Saksi di MK Ungkap Terima Rp 48 Juta untuk Pilih Paslon Tertentu dalam PSU Pilkada Barito Utara

HUKAM NASIONAL

**PRADANAMEDIA/ JAKARTA — Sidang sengketa hasil pemungutan suara ulang (PSU) Pilkada Barito Utara kembali mengungkap dugaan praktik politik uang yang mencolok. Dalam sidang yang digelar Mahkamah Konstitusi (MK) pada Kamis (8/5), seorang saksi bernama Santi Parida Dewi mengaku menerima uang total Rp 48 juta bersama suami dan anaknya untuk memilih pasangan calon nomor urut 2, Akhmad Gunadi Nadalsyah-Sastra Jaya.

Santi dihadirkan sebagai saksi oleh pihak pemohon, pasangan calon nomor urut 1, Gogo Purnama Jaya-Hendro Nakalelo. Ia membeberkan bahwa pemberian uang dilakukan secara bertahap sejak akhir 2024 hingga menjelang hari pemungutan suara ulang pada 22 Maret 2025.

Pada tahap pertama, Santi mengaku menerima Rp 1 juta per orang pada Desember 2024. Lalu, pada 28 Februari 2025, ia bersama keluarganya mendatangi rumah orangtua Akhmad Gunadi Nadalsyah setelah dihubungi oleh tim paslon 2, dan masing-masing kembali menerima Rp 5 juta. Total yang diterima keluarganya saat itu mencapai Rp 15 juta.

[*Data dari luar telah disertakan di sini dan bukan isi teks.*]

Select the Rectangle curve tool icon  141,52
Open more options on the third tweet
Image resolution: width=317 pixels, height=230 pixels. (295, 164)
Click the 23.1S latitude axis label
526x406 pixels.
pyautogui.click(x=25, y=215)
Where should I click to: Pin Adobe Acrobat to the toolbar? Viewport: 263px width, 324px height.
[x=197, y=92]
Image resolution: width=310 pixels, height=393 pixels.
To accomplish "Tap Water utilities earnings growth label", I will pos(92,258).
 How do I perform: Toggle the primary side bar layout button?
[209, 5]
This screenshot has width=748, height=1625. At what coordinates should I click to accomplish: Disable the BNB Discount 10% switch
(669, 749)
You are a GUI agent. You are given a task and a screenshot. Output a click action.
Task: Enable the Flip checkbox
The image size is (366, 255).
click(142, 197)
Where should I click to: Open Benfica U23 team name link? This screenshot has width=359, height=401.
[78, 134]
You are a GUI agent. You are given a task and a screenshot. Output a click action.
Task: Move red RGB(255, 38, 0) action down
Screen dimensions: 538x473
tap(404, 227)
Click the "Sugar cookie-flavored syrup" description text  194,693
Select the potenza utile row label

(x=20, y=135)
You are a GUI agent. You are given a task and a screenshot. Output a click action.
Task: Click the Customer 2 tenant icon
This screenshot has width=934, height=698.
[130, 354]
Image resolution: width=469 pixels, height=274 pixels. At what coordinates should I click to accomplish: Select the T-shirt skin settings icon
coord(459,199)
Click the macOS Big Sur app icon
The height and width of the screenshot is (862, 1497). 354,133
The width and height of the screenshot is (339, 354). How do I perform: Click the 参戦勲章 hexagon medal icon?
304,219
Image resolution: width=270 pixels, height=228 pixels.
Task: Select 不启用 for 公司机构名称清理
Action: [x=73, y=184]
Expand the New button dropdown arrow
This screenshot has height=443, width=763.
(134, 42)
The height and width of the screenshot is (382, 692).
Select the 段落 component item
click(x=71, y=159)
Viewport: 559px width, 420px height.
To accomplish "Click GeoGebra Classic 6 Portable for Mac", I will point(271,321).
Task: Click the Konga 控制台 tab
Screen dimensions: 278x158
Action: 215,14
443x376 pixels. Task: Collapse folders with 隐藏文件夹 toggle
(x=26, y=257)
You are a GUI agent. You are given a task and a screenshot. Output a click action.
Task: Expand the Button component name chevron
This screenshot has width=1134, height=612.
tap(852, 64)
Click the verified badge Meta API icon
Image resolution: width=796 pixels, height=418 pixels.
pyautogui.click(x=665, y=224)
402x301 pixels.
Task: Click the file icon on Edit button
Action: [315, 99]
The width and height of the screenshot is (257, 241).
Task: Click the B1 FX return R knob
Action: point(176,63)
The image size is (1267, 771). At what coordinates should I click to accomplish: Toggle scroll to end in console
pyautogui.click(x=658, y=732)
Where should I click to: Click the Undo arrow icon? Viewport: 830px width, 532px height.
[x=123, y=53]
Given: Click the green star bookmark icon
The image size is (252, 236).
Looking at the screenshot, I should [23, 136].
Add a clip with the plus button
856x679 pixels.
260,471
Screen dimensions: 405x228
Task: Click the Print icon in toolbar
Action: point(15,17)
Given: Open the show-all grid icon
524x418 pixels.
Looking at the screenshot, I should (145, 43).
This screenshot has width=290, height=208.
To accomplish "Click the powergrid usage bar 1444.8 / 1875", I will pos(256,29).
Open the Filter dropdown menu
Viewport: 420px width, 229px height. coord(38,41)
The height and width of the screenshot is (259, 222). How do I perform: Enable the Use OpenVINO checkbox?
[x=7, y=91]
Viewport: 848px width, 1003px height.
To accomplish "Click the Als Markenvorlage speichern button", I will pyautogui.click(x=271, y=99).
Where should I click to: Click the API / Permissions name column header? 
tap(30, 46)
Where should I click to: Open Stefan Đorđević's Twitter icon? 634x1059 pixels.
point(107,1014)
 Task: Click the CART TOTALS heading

“Jadi, saya terima 3 amplop, masing-masing berisi Rp 5 juta,” ungkap Santi saat ditanya langsung oleh Ketua MK Suhartoyo dalam sidang perkara nomor 313/PHPU.BUP-XXIII/2025.

Tak berhenti di situ, seminggu menjelang PSU, tepatnya pada 14 Maret 2025, Santi dan keluarganya kembali menerima uang tunai sebesar Rp 10 juta per orang. “Total kami terima Rp 30 juta untuk tiga orang,” ujarnya.

Dalam kesaksiannya, Santi juga menyebut bahwa dirinya menyaksikan sejumlah warga lainnya yang terdaftar dalam daftar pemilih tetap (DPT) menerima uang dalam jumlah serupa.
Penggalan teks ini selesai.